A agropecuária gaúcha vai bem,
as
suas custas!
Não
poderia ter havido noticia mais auspiciosa para a economia gaúcha do que o
balanço altamente positivo da Expointer 2012. Ainda com os números sendo
computados, os negócios fechados na edição desse ano já superam a marca dos R$
2 bilhões. Acima de todos os anos anteriores. E o mais importante, marca essa
obtida num ano de muitas dificuldades para o setor primário, principalmente
pela longa estiagem que devastou lavouras e pastagens. O grande responsável por
está conquista é o produtor rural do Rio Grande do Sul, que não se deixou
abater pelas intempéries climáticas e investiu em tecnologia para aumentar a
produtividade.
Tudo
isso sem o apoio necessário por parte do Estado (entenda-se aqui como Poder Público).
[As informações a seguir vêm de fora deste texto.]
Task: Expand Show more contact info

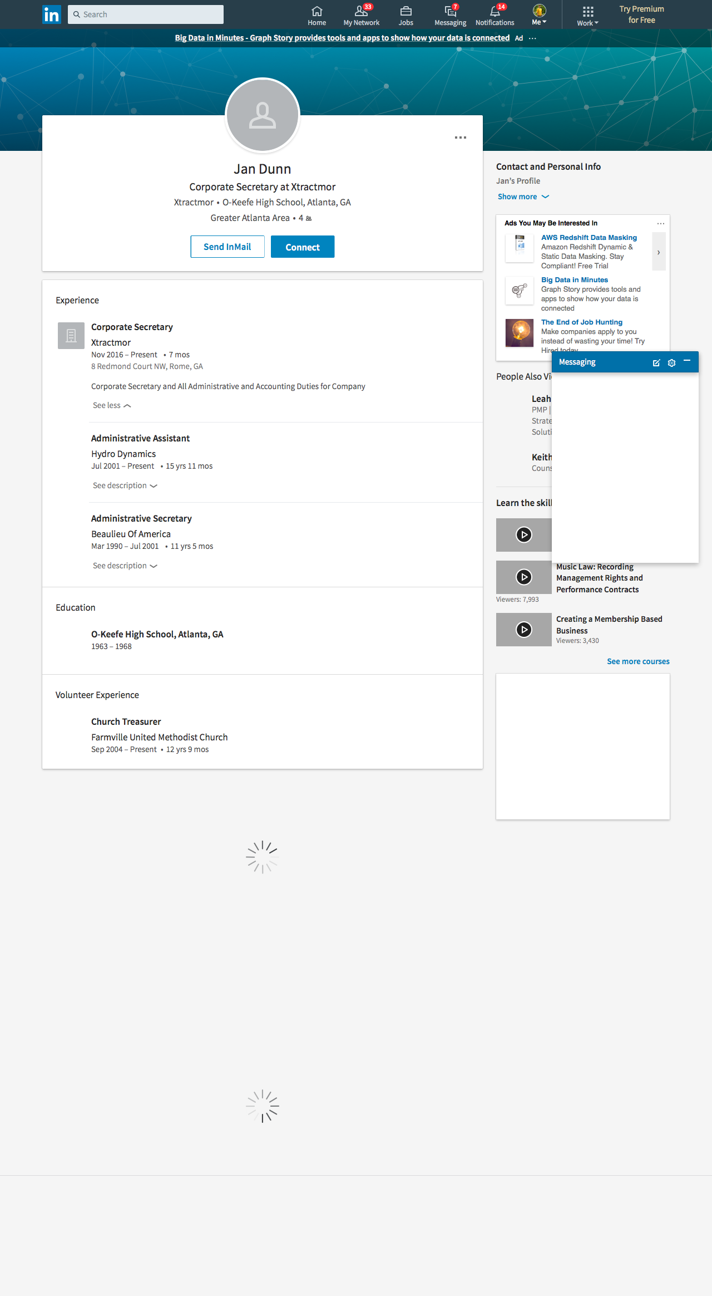Action: 523,197
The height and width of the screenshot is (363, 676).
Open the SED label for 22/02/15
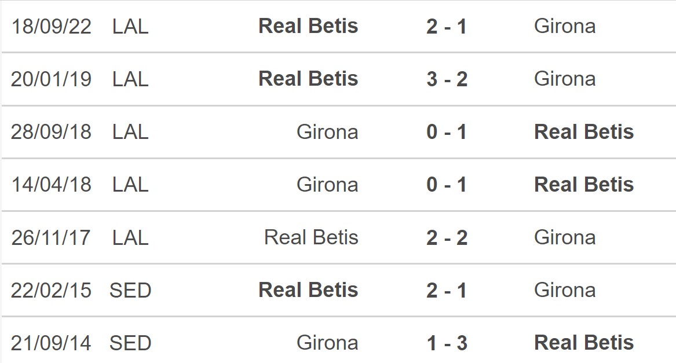pos(130,291)
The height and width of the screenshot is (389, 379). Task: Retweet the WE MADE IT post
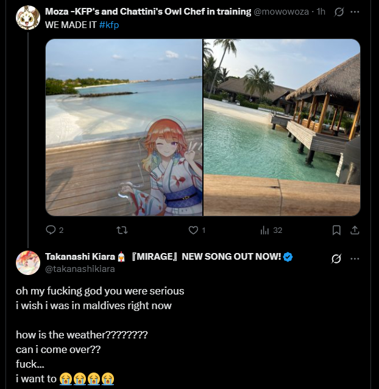click(x=122, y=230)
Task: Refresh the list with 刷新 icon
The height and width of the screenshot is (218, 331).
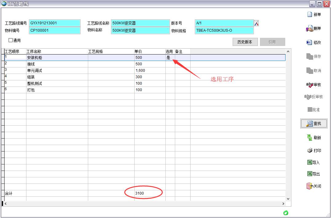Action: click(x=309, y=138)
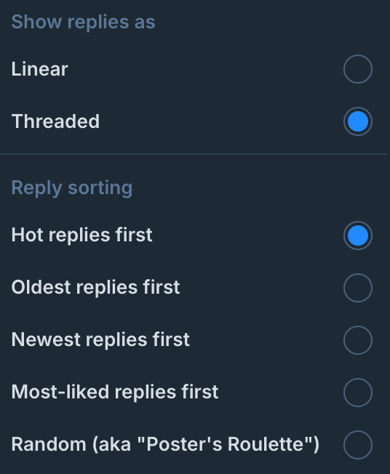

Ou não está faltando investimentos em irrigação, construção de barragens,
melhoria nas condições das estradas para o escoamento das safras, etc. O que é
inadmissível, haja vista a importância do setor primário para a economia
nacional é gaúcha. Para se ter uma idéia, no Rio Grande do Sul, a produção primária
é responsável por um terço do seu Produto Interno Bruto, o que a torna o
economia do estado dependente do agronegócio.
No
caso específico da Expointer são nítidas as carências não atendidas pelo
Estado, responsável pela área e instalações da feira. As vésperas do inicio da
exposição, a mídia mostrou uma radiografia do descaso governamental,
registrando estruturas metálicas corroídas, instalações mal iluminadas. Durante
a realização do evento, entretanto, é que sentiu a falta de apoio estatal. Ausência
de drenagem adequada para as pistas de competição, estacionamentos acanhados,
vias de acesso inadequadas ao volume de veículos de visitantes, são alguns dos
muitos exemplos das melhorias que ainda precisam ser implantadas e que, governo
após governo, ficam apenas no discurso.
Por
tudo isto e muito mais é que o produtor gaúcho merece o reconhecimento de
todos. Pela sua perseverança. Pelo seu otimismo. Pelo seu trabalho. Pela
façanha que tem servido de exemplo a toda terra, seja ela o Brasil ou o Rio
Grande do Sul. Que um dia tudo isso seja reconhecido também pelos governos
federal e estadual. E se não for, torçamos que pelo menos eles não atrapalhem.
O resto pode deixar que os produtores dão um jeito. Faça chuva ou faça sol.